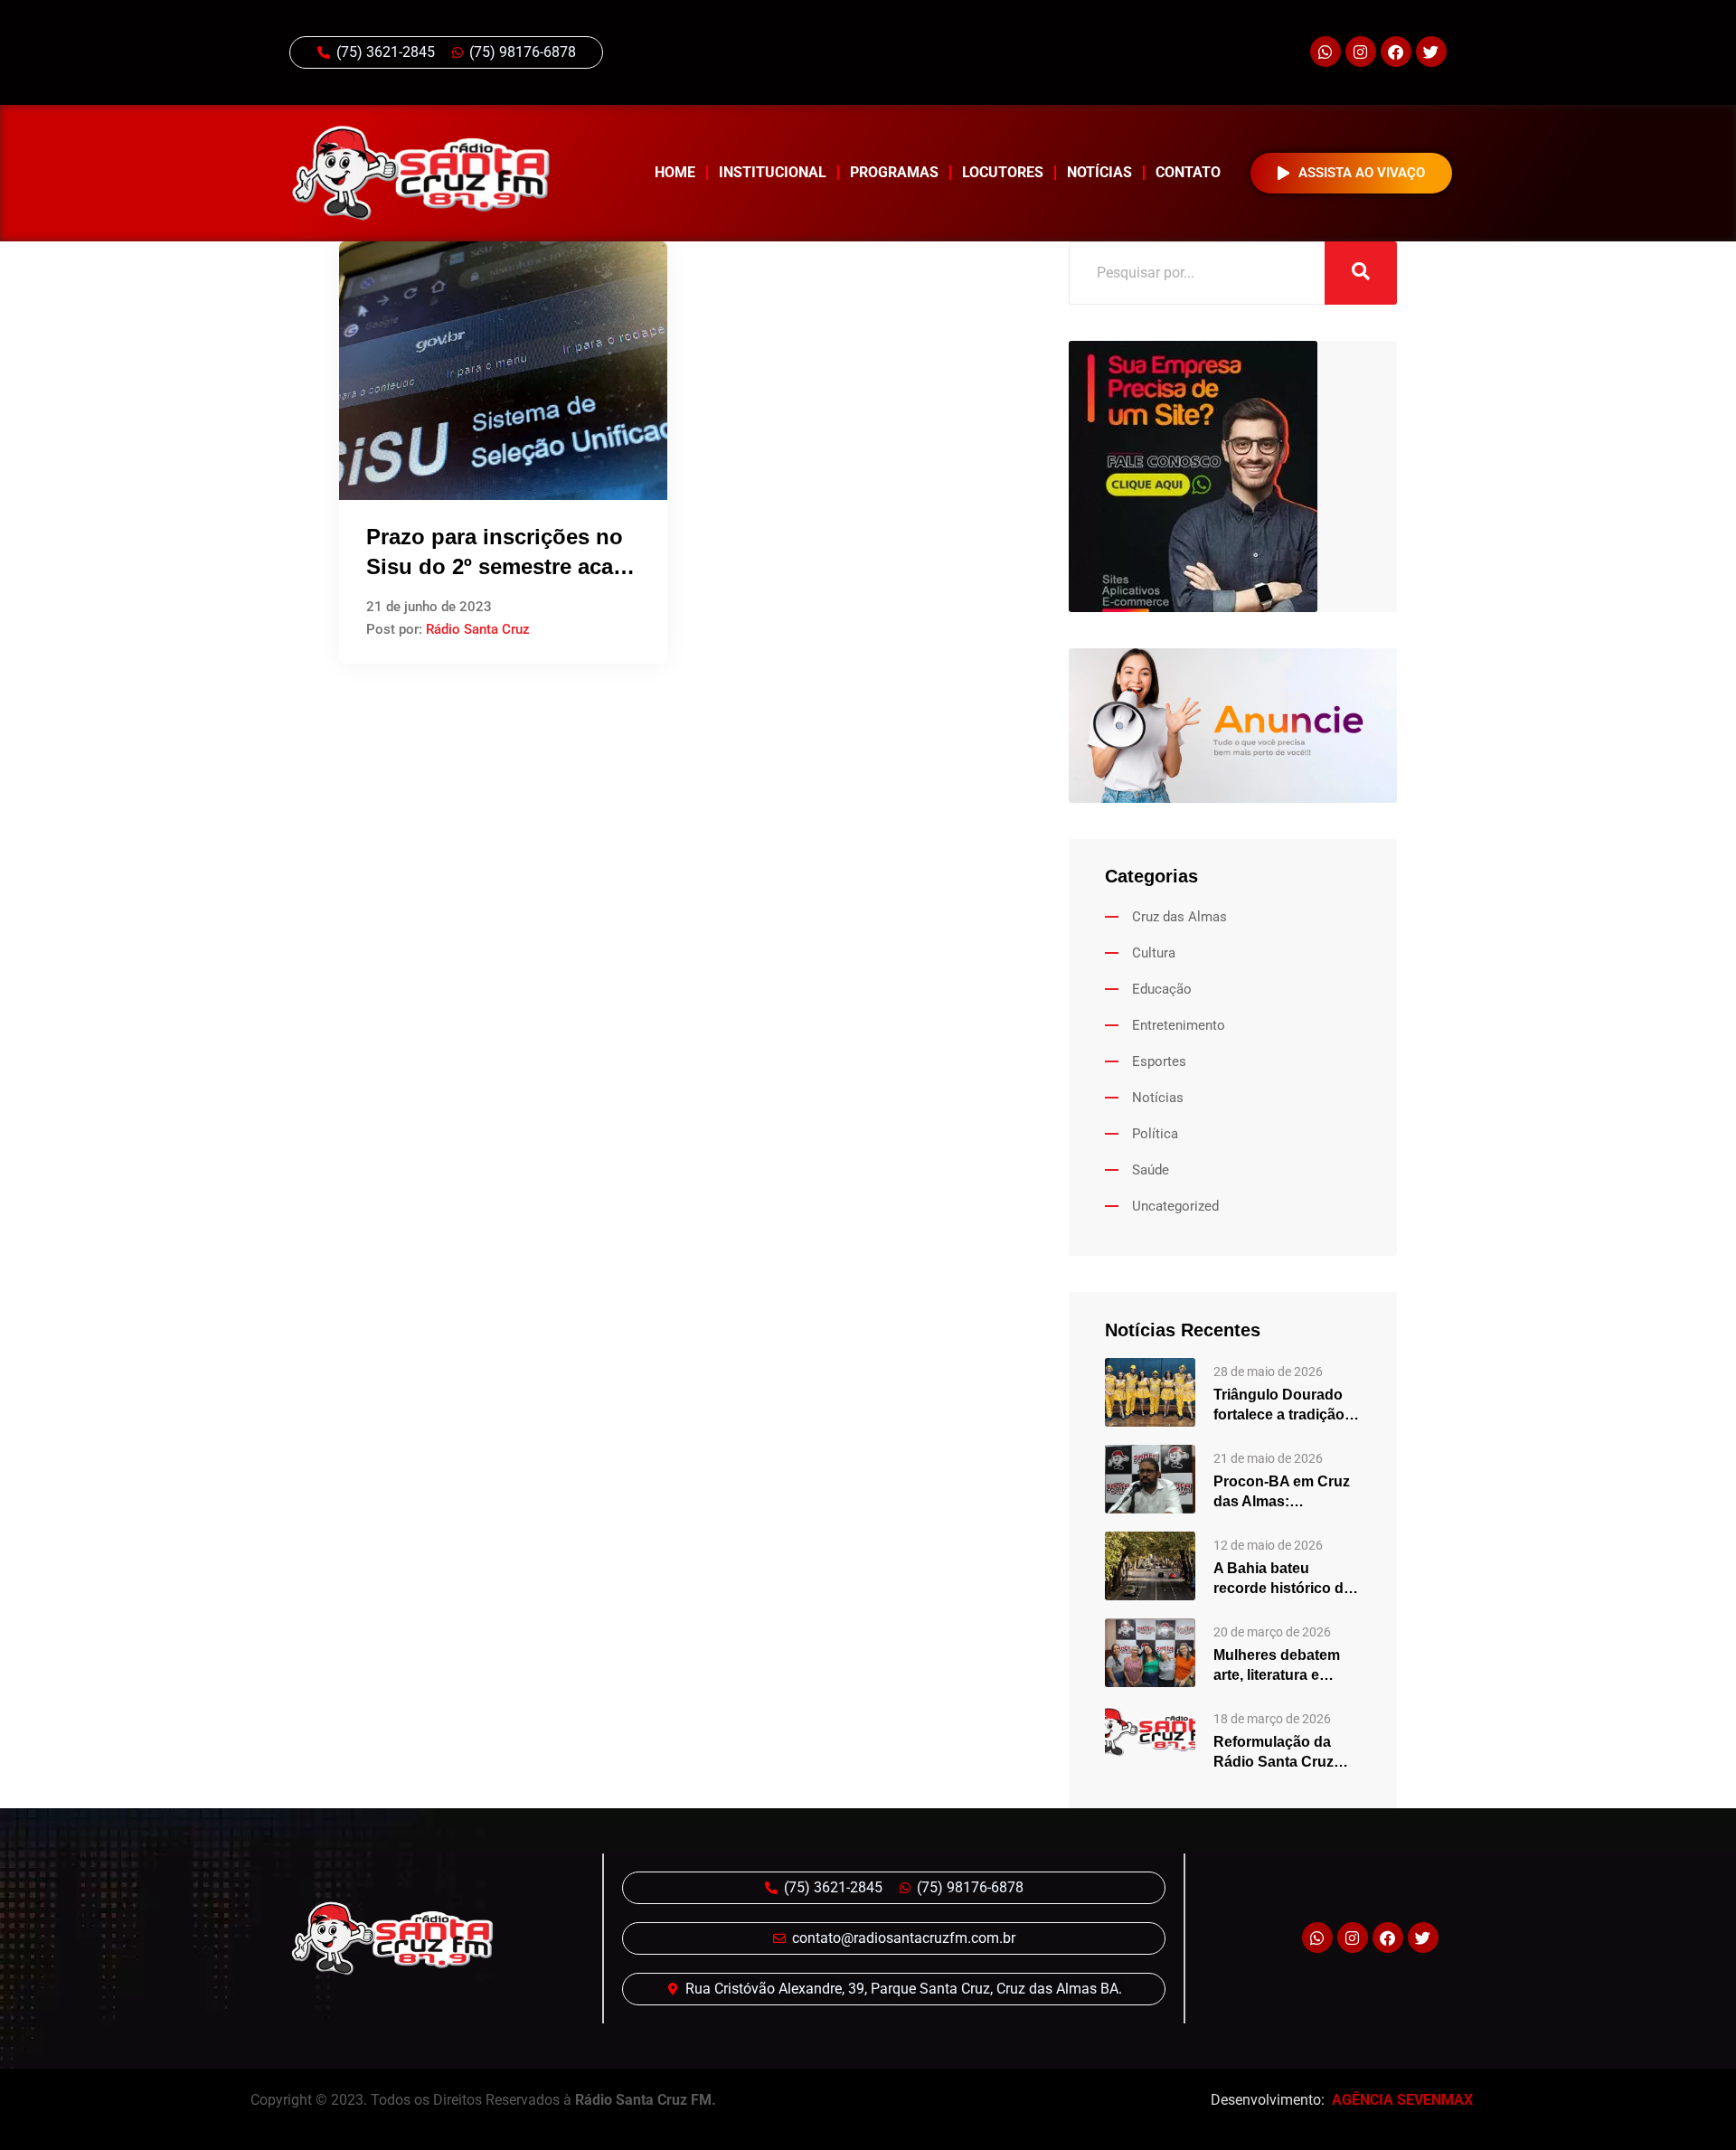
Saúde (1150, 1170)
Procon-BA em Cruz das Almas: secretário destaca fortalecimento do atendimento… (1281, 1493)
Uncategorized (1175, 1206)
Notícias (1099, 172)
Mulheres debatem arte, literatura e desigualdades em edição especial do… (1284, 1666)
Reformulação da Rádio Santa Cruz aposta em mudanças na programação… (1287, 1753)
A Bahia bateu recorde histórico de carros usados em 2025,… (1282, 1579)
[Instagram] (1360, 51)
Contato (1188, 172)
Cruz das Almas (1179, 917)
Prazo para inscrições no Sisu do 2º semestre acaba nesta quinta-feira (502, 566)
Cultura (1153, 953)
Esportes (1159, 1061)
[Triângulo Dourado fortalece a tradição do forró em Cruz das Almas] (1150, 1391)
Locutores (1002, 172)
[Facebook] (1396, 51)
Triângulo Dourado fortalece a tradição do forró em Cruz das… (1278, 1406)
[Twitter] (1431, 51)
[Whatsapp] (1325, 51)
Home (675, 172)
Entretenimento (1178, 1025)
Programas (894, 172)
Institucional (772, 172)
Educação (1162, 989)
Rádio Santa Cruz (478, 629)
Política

● **WHAT IS NEEDED**
Your task is to retype all the entries exactly and leave out any pictures.

● **RESPONSE TO THE EXERCISE**
Saúde (1150, 1170)
Procon-BA em Cruz das Almas: secretário destaca fortalecimento do atendimento… (1281, 1493)
Uncategorized (1175, 1206)
Notícias (1099, 172)
Mulheres debatem arte, literatura e desigualdades em edição especial do… (1284, 1666)
Reformulação da Rádio Santa Cruz aposta em mudanças na programação… (1287, 1753)
A Bahia bateu recorde histórico de carros usados em 2025,… (1282, 1579)
[Instagram] (1360, 51)
Contato (1188, 172)
Cruz das Almas (1179, 917)
Prazo para inscrições no Sisu do 2º semestre acaba nesta quinta-feira (502, 566)
Cultura (1153, 953)
Esportes (1159, 1061)
[Triângulo Dourado fortalece a tradição do forró em Cruz das Almas] (1150, 1391)
Locutores (1002, 172)
[Facebook] (1396, 51)
Triângulo Dourado fortalece a tradição do forró em Cruz das… (1278, 1406)
[Twitter] (1431, 51)
[Whatsapp] (1325, 51)
Home (675, 172)
Entretenimento (1178, 1025)
Programas (894, 172)
Institucional (772, 172)
Educação (1162, 989)
Rádio Santa Cruz (478, 629)
Política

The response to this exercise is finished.